Pollinating Chinese Squash - Knowledgebase Question

Rich, NY
Avatar for peterchu
Question by peterchu
August 20, 1999
My friend gave me some seedlings of a Chinese summer squash which is a prolific grower. Its leaves are broad, something like a cucumber leave. Its fruit, if set properly, grows very large very quickly (achieves a foot within the week).

Recently, the weather is getting cooler. I tried to pollinate some of the female flower myself. With zucchinis, I had no problem breaking open a new female flower, pollinate it and have it set into a fruit. But with this summer squash, I have noticed that it does not set fruit with manual pollination. Its fruit actually gets big before the female flower opens to invite bees to pollinate. After that, the fruit grows rapidly from two inches to four to five inches. Soon, its a eight inches long and three to four inches in girdth.

After this experience, I am confused as to when this summer squash actually gets pollinated and set fruit. It appears to grow the fruit to an inch and a half to two inches before the female flower matures and opens.

Would you please help un-confuse me? Thanks so much.

Answer from NGA
August 20, 1999
I have not grown this particular summer squash, but I can speculate on what's going on here. The swollen area behind the female flower is the ovary; once the flower is pollinated and the egg is fertilized, the ovary is technically called a fruit. It sounds like, in this variety, the ovary enlarges quite a bit before the flower is pollinated and the ovary "officially" becomes a fruit.

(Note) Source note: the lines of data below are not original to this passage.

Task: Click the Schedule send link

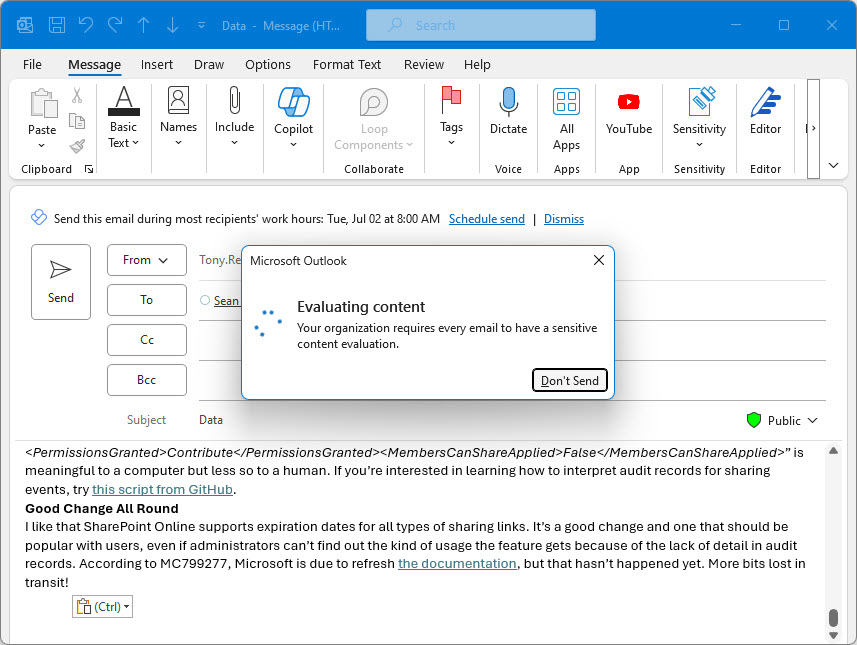Action: pyautogui.click(x=486, y=219)
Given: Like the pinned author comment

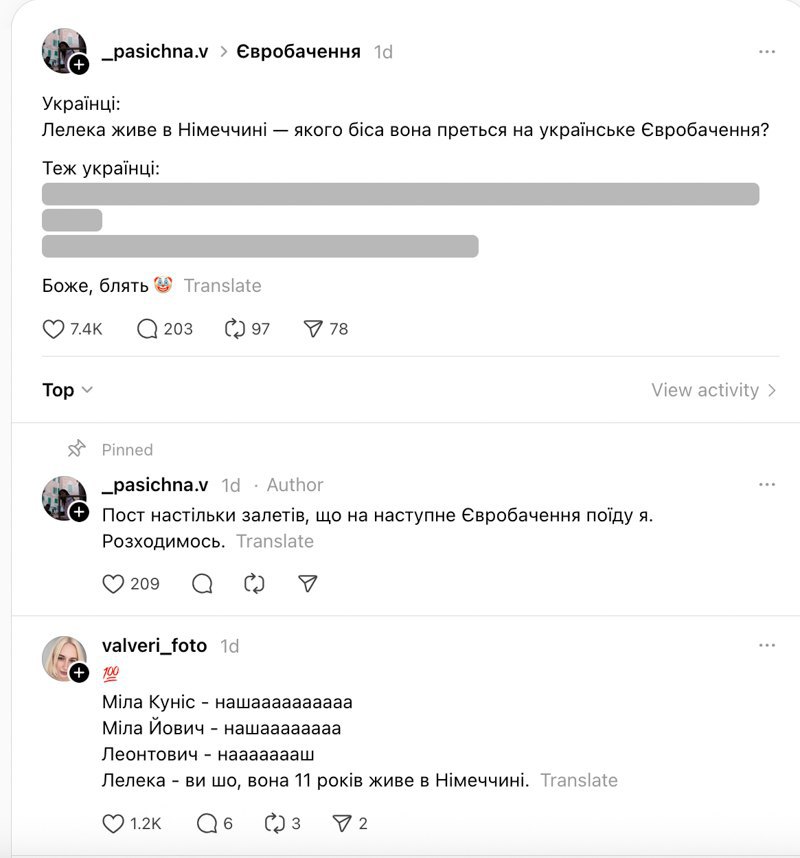Looking at the screenshot, I should click(x=114, y=583).
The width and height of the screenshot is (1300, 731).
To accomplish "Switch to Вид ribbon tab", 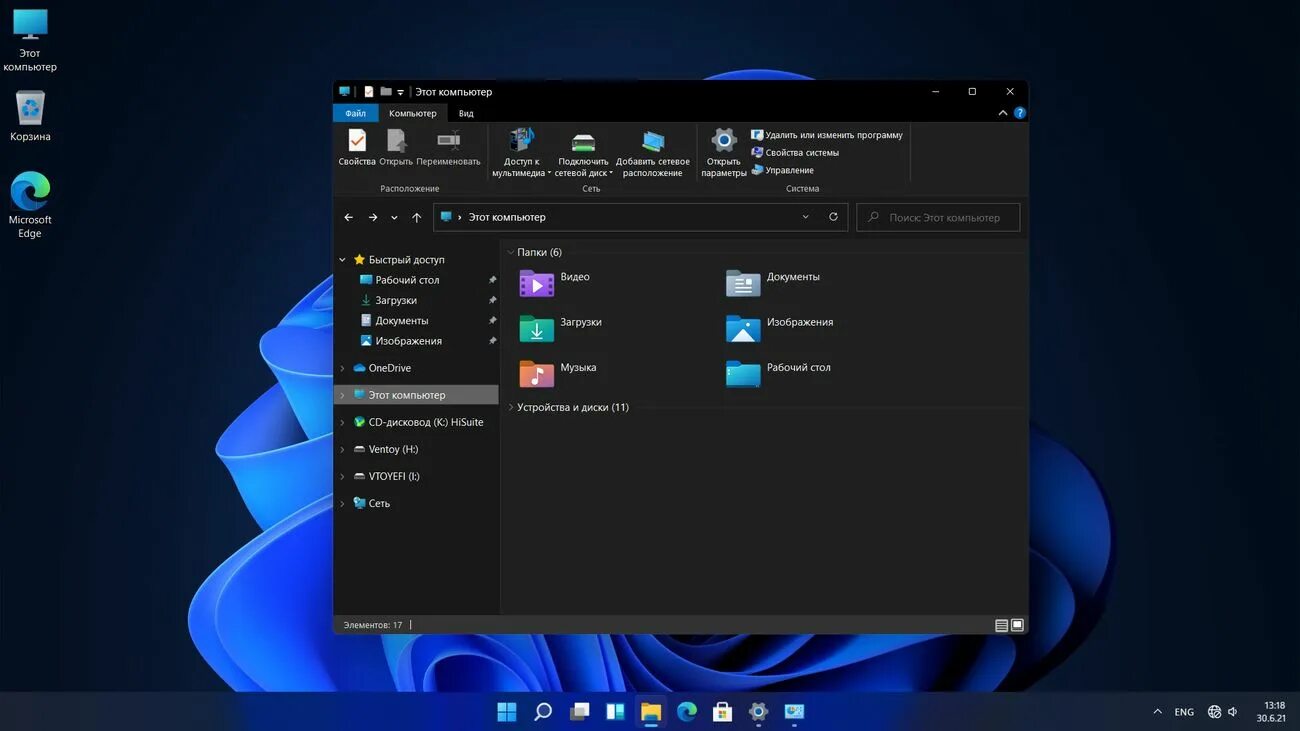I will point(466,113).
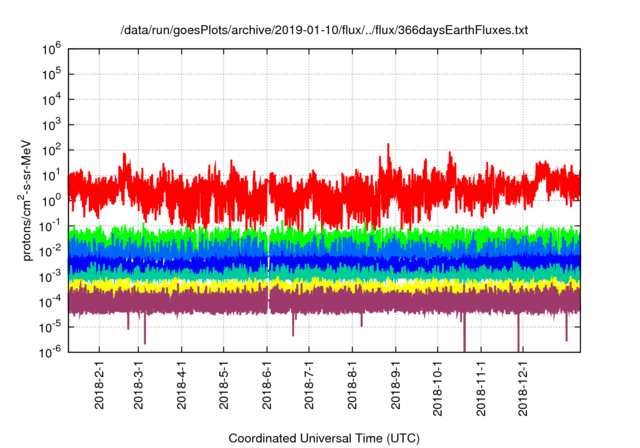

The stigmas, or female parts, of the flower don't become fully receptive until the flower opens. So pollination by insects isn't occuring until this time. I suspect that, if the flower is never pollinated, the enlarged, fruit-like ovary will not mature.

I hope this helps. By the way, if you are hoping to save seed from this unusual summer squash, you'll need to take precautions that the flowers are not cross-pollinated with other squashes. You might enjoy reading a book called "Breed Your Own Vegetable Varieties" by Carol Deppe. It's fascinating!